The owner of the John E. Lajba Sculptor Corporation, located in Omaha, Nebraska, Lajba's work includes a number of sports-related sculptures. This includes The Road to Omaha, a sculpture celebrating the College World Series, located outside TD Ameritrade Park in Omaha, Nebraska. Lajba also created a World War II memorial sculpture for the city of Omaha, as part of the 50th Anniversary World War II Memorial, dedicated in 1995 in the city's Heartland of America Park.
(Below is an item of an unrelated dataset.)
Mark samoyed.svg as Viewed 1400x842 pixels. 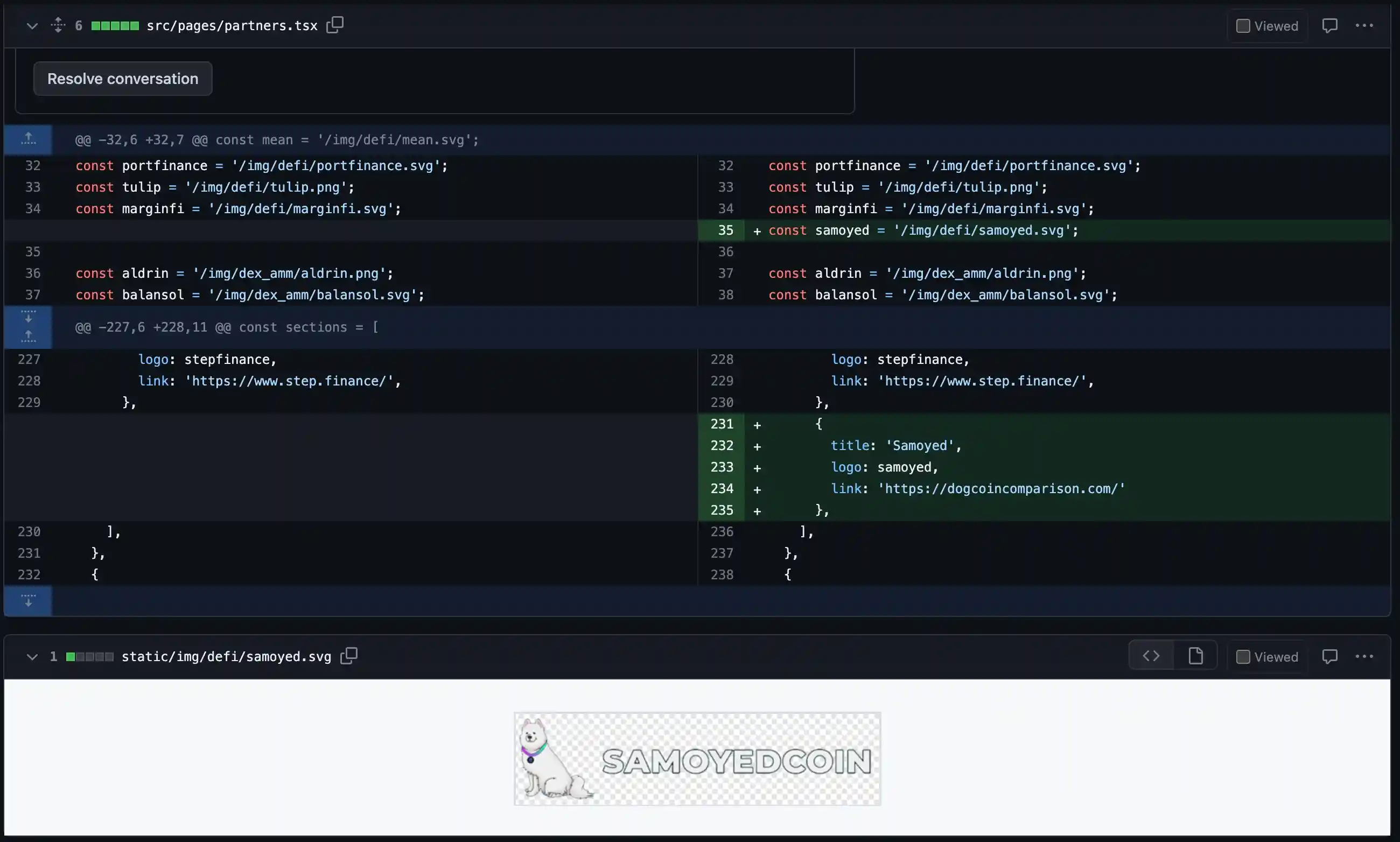tap(1243, 656)
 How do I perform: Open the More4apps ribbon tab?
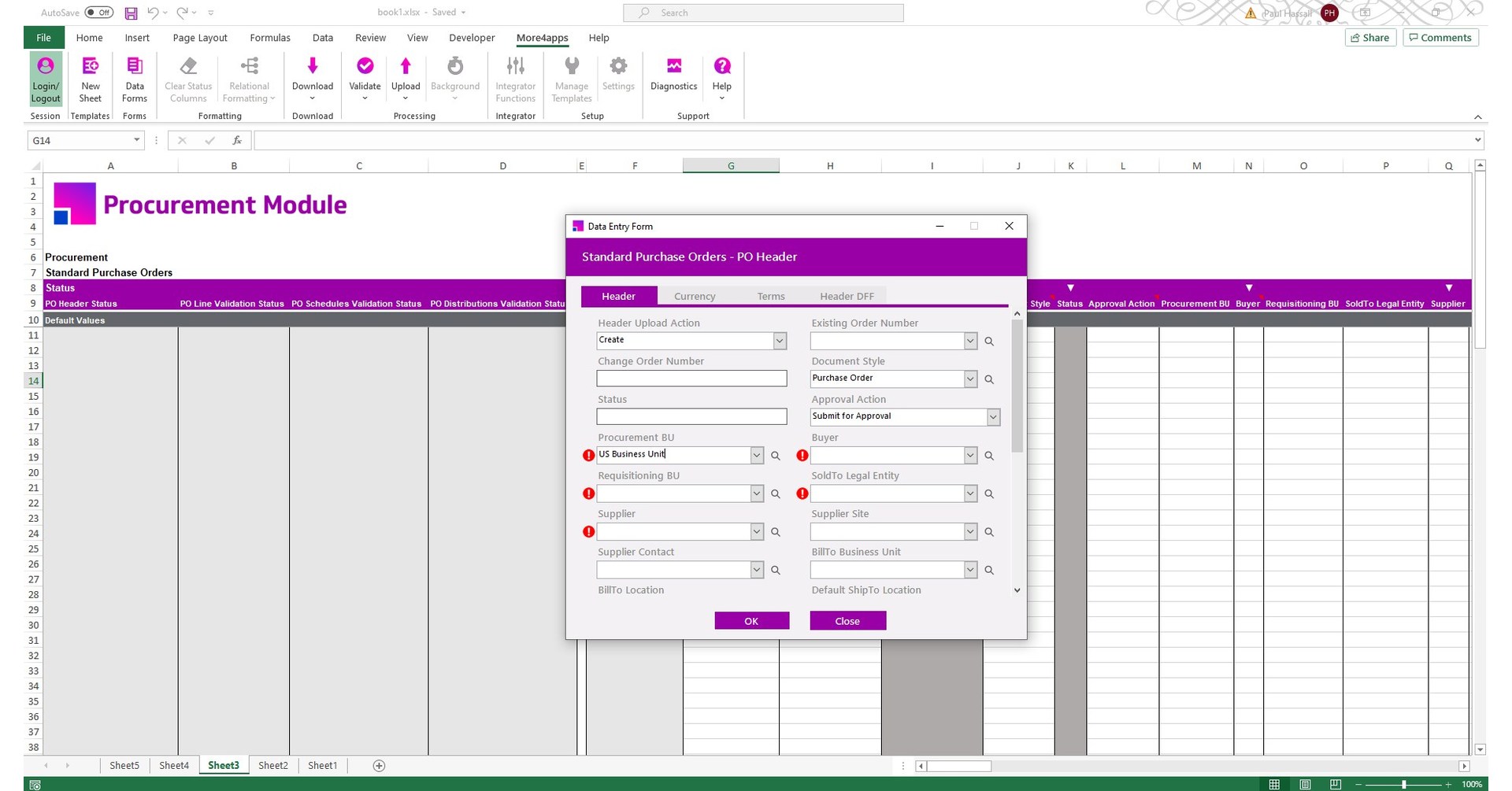(542, 37)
Lajba sculptures are also found in Omaha's Durham Museum, representing travelers on the Union Pacific Railroad.

Perhaps his most widely known work is the creation of a miniature replica of the Harley J. Earl Trophy for awarding to the annual winner of the Daytona 500, the season-opening and premier race of the National Association for Stock Car Auto Racing's Sprint Cup Series. Each trophy, weighing 54 lb, takes six weeks of twelve-hour workdays to create. Lajba also created a sculpture of NASCAR founder Bill France Sr. and his wife, Ann France, for display at NASCAR corporate headquarters in Daytona Beach, Florida, as well as a sculpture of Dale Earnhardt which stands outside of the Daytona International Speedway. Another Lajba sculpture in Daytona Beach stands on the campus of Bethune-Cookman College, a likeness of college founder Mary McLeod Bethune commissioned for the college's 100th anniversary.

He created a bust of Thomas Rogers Kimball in 2019 for the Nebraska Hall of Fame.